Generate parameterized Selector from output list in a pipeline

I have a pipeline that outputs a List that I want to use as either a Selector or MultiSelector depending on the exact stage of the pipeline. I put something that’s the general gist below. I tried reading in columns to a Selector directly, but this gives a TypeError. I have responsive parameterized selectors already set up in some of the other stages, which need the list values that are determined from the imported data frame in the first stage, so I can’t just bind a selector (which I think should probably work for this simple example). I’ve also tried determining the values in the second stage using param depends but I didn’t see the dropdowns populate with the expected values.

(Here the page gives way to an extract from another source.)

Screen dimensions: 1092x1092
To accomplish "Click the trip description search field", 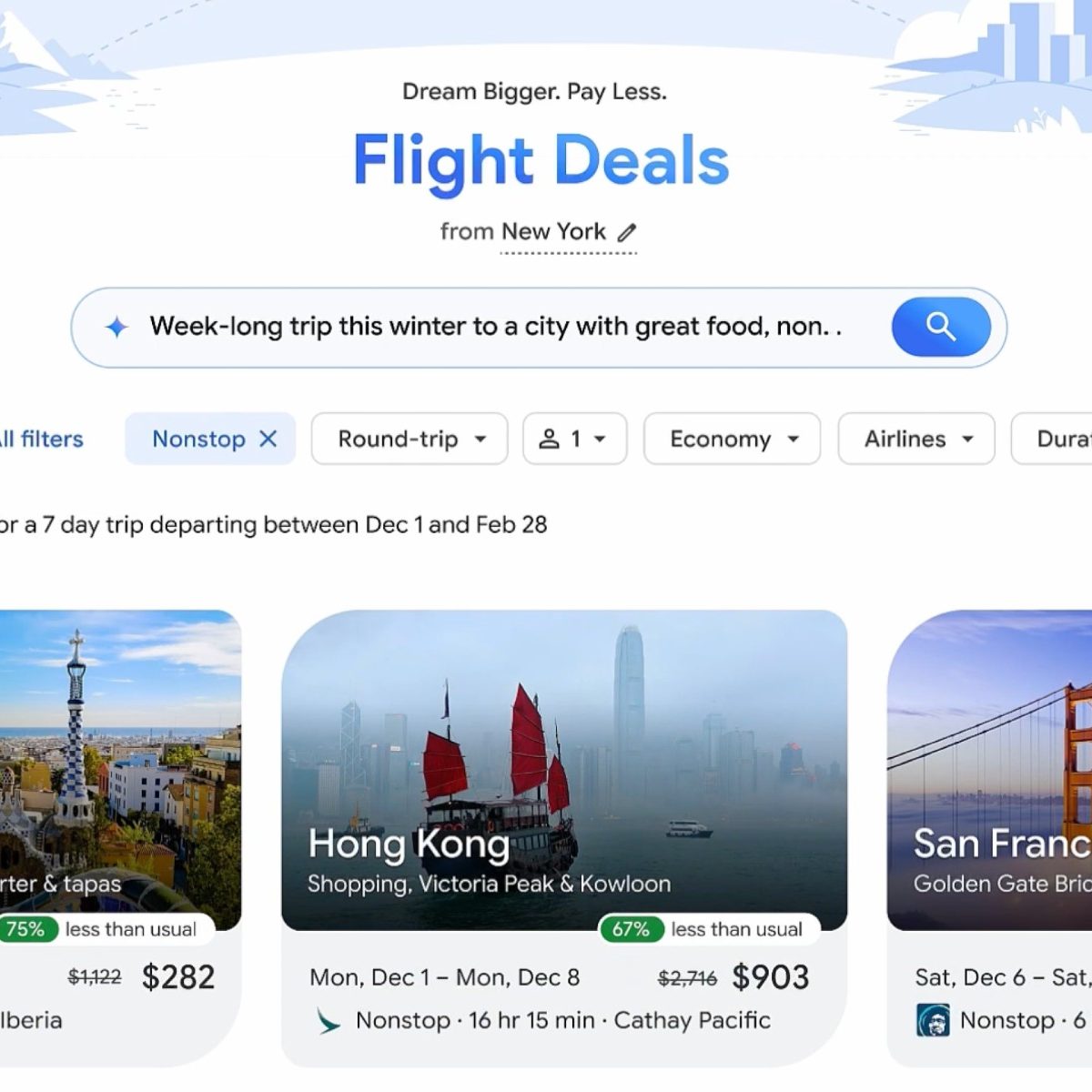I will click(x=496, y=327).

This is what I’m currently working with:

class StageA(param.Parameterized):
    filename = param.String()
    ready = param.Boolean(default = False)
    plate_data_load = param.DataFrame()
    button = param.Action(lambda x : x.param.trigger('button'), label = 'Load data')
    @param.depends('button', watch = True)
    def load_data(self):
        self.plate_data_load = pd.read_excel('data/'+self.filename+'.xlsx', sheet_name = 'Plate Summary')
        self.ready = True
        return self.plate_data_load
    @param.output(data=param.DataFrame, columns=param.List)
    def output(self):
        plate_df = self.plate_data_load
        plate_output = list(self.plate_data_load.columns)
        return plate_df, plate_output
    def panel(self):
        return pn.Column(pn.WidgetBox(self.param.filename, self.param.button))
class StageB(param.Parameterized):
    data = param.DataFrame()
    columns = param.List()
#    column_selector=param.Selector(objects=columns)
    def selector(self):
        return param.Selector(objects=self.columns)
    def show_df(self):
        return pn.panel([self.columns], style={'overflow':'auto'},
                     sizing_mode='stretch_both', index=False)
    def panel(self):
        column_selector = param.Selector(objects = self.columns)
        show_df = pn.panel([self.columns], style={'overflow':'auto'},
                     sizing_mode='stretch_both', index=False)
        return pn.Column(self.selector())

pipeline1 = pn.pipeline.Pipeline(debug=True)
pipeline1.add_stage(name = 'Stage1', 
                   stage = StageA, ready_parameter = 'ready', auto_advance=True)
pipeline1.add_stage(name = 'Stage2',
                   stage = StageB)


Messing about some more, I’ve found that if I start with an empty Selector and then populate its values from the pipeline list with init then I can get it display correctly, however, then I can’t seem to access the current value of the Selector to, for example, filter the data frame.